Stored records:
************

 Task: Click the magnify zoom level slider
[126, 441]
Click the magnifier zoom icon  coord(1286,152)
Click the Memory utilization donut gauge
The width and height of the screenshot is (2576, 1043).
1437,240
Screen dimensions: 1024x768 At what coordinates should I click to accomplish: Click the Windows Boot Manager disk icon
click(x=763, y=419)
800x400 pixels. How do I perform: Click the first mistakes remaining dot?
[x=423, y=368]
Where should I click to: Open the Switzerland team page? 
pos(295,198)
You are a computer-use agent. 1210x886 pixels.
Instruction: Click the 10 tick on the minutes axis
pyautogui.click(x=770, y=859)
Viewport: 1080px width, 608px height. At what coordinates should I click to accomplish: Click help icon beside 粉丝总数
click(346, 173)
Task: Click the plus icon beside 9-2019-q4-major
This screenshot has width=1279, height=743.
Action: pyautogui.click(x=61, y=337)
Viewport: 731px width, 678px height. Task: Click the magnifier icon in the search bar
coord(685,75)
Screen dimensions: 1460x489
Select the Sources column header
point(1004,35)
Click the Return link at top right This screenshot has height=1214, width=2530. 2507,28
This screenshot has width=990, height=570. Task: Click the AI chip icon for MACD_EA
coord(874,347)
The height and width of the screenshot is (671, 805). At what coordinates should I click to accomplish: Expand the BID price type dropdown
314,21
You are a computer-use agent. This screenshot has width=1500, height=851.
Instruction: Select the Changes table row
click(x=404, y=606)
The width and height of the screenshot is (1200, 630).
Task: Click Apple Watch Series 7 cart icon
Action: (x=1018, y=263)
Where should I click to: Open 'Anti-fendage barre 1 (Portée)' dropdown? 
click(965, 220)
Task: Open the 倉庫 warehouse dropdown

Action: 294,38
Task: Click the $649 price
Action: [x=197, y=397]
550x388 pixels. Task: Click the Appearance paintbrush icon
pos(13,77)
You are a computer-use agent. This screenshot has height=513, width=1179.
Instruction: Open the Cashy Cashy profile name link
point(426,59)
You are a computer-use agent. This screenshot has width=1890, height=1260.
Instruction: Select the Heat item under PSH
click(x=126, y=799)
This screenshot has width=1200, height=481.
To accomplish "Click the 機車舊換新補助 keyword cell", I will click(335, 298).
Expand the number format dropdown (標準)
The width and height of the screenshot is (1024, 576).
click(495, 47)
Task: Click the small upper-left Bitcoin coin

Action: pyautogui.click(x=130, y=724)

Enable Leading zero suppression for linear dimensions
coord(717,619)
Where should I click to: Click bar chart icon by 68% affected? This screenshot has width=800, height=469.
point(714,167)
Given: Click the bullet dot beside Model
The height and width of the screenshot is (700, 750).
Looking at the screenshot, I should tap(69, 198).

************

Aim of the task
For each line in the entries that contains the string "computer", make a copy.

Solved problem
You are a computer-use agent. 1210x886 pixels.
You are a computer-use agent. This screenshot has width=1500, height=851.
You are a computer-use agent. This screenshot has height=513, width=1179.
You are a computer-use agent. This screenshot has width=1890, height=1260.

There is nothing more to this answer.